Actually a 6 cm limit is good enough resolution, don't think Yamaha engineers were thinking of 61mm or 60.1 mm as being the precise limits of unacceptability. Unit conversion can be fraught with significant digit mis-representation.
Thank goodness the US Congress passed the Metric Conversion Act in 1976 creating the US Metric Board and their never ending annual budgets as they continue their never ending struggle to implement the mandated unit change on a resisting public. Too bad "Resist" is so popular with Metric as well as other trends.
Last edited by Fred; 01-12-2019 at 07:21 PM.
2003 TW200 "Betty Boop"
2006 TW200 "Nibbler", a.k.a. “Mr.Gizmo"
Hidden Content All Things Considered I’ld Rather Be Motorcycling
A chain adjustment should not be a dealer job. There are even you tube videos on it that are TW specific. There is a teenage kid who does a great job and has fun while doing it. How much adjustment...enough to get the right slack. If you have stretched chain or neglected the adjustment, the chain will need more adjustment. Look at the amount of sag...that lets you know your chain needs adjusting. Just keep the marks on the snail even. Then people say that the factory chains are junk and the sprockets don't last. Every act of neglect leads to a more expensive part getting prematurely worn. These are TW's for crying out loud. Put down the purse and pick up some tools. You can't break one of these. My mechanical skills are a hate crime in some jurisdictions. I can't remember if there is a pin to pull (most times it is a crown nut with a pin), Crack nut loose, bang with a rubber mallet if you can't pull by hand, leave around two inches or so of play, and tighten her up. The you tube video even has the slack spec and the torque spec. Tools-ratchet, bit, rubber hammer, needle nose (I think), tape measure, and torque wrench if you really want to show you care. Otherwise torque it mentally to tight, but not too tight. The owner's manual has the specs. A bike jack is about thirty dollars on Amazon and it does make the job easier. (replace the cotter pin).

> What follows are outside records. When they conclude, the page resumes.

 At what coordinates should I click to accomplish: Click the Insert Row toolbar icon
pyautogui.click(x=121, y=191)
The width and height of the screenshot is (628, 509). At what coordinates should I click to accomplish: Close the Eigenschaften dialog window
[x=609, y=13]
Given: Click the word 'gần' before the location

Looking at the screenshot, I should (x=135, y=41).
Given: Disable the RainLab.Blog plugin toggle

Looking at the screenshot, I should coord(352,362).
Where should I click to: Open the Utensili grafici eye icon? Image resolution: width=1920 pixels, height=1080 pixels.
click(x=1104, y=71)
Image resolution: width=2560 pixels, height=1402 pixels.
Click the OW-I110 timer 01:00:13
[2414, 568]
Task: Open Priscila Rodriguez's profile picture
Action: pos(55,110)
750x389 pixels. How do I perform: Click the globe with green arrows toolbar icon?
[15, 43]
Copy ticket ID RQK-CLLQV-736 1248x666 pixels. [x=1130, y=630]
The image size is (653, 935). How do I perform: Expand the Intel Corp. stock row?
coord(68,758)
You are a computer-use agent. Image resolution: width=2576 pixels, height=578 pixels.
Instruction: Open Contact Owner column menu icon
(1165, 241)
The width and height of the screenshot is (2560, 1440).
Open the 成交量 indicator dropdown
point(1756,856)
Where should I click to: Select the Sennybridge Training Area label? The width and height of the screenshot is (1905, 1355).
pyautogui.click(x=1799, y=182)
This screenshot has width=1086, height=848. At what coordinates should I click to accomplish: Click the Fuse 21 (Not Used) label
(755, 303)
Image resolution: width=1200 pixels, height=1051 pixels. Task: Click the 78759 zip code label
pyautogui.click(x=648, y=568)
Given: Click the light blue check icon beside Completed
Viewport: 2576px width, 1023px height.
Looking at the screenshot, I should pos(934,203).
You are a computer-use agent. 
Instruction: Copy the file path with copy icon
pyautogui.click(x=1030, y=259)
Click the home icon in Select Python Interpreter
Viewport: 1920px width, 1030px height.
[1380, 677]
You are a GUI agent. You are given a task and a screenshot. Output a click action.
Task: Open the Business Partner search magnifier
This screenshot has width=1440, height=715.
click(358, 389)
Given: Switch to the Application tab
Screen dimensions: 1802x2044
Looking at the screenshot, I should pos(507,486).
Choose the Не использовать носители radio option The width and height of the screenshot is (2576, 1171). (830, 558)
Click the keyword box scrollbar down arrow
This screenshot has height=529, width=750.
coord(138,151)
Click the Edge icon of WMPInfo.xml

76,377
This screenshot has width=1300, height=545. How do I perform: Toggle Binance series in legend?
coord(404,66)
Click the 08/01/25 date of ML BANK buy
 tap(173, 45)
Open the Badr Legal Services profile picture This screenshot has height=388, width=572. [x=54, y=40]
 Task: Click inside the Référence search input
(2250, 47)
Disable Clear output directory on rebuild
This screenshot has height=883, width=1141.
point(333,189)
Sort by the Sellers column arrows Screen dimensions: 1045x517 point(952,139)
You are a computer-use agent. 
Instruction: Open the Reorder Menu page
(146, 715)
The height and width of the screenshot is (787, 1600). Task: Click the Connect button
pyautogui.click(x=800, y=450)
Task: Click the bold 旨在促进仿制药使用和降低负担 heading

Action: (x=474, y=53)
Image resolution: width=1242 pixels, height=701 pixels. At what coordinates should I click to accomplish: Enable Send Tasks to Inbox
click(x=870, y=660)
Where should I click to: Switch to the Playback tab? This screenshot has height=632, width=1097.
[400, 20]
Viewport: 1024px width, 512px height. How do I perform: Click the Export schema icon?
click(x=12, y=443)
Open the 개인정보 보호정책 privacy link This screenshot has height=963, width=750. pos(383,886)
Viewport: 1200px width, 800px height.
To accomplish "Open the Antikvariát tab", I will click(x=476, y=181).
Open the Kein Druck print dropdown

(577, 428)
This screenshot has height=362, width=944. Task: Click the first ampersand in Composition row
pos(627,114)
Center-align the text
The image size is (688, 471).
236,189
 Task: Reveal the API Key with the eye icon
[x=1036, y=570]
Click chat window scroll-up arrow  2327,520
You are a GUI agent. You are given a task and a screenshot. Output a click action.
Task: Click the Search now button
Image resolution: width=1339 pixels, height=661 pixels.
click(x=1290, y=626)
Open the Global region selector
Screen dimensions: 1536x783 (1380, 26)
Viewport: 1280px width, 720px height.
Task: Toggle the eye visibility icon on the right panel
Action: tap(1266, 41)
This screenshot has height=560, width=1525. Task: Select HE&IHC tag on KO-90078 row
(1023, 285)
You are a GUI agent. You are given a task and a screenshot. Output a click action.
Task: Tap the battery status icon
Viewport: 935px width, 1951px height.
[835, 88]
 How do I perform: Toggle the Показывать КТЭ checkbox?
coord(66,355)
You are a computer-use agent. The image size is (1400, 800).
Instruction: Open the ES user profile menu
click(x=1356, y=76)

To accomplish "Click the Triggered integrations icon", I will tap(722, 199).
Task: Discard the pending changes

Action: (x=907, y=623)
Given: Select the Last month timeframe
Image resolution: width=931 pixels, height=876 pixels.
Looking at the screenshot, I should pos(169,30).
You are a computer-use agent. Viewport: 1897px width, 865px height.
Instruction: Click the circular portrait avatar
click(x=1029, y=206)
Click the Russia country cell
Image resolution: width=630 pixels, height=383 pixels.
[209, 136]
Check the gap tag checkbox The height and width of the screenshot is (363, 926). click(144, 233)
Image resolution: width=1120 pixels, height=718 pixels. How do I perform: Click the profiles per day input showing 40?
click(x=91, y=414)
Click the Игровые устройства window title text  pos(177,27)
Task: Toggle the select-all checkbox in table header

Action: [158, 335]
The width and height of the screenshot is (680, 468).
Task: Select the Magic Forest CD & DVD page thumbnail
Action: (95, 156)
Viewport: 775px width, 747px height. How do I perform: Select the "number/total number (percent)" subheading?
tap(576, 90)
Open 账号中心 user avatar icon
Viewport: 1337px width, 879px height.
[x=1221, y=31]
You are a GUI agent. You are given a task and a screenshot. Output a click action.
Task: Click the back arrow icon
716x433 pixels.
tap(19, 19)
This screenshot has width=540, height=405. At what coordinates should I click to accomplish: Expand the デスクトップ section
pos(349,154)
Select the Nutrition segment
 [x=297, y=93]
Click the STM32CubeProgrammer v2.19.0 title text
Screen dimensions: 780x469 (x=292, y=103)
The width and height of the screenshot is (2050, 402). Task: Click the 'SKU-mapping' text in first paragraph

Last edited by Michael Bryce Winnick; 01-13-2019 at 03:58 PM.
Wait... my book says 1.2 -1.6 inches.
Edit: i watched tdub kids video and I see there is a discrepancy between manuals.
Mine was about 2" and 1 notch put it right at the minimum. Guess it'll be awhile before I need to do it again lol.
Last edited by TW Newb; 01-13-2019 at 12:45 PM.
Doesn't matter...just get out those tools and tear into the bike. Embrace every opportunity to take this thing apart just to see how it goes back together. You will not hurt anything. Most of all, enjoy yourself.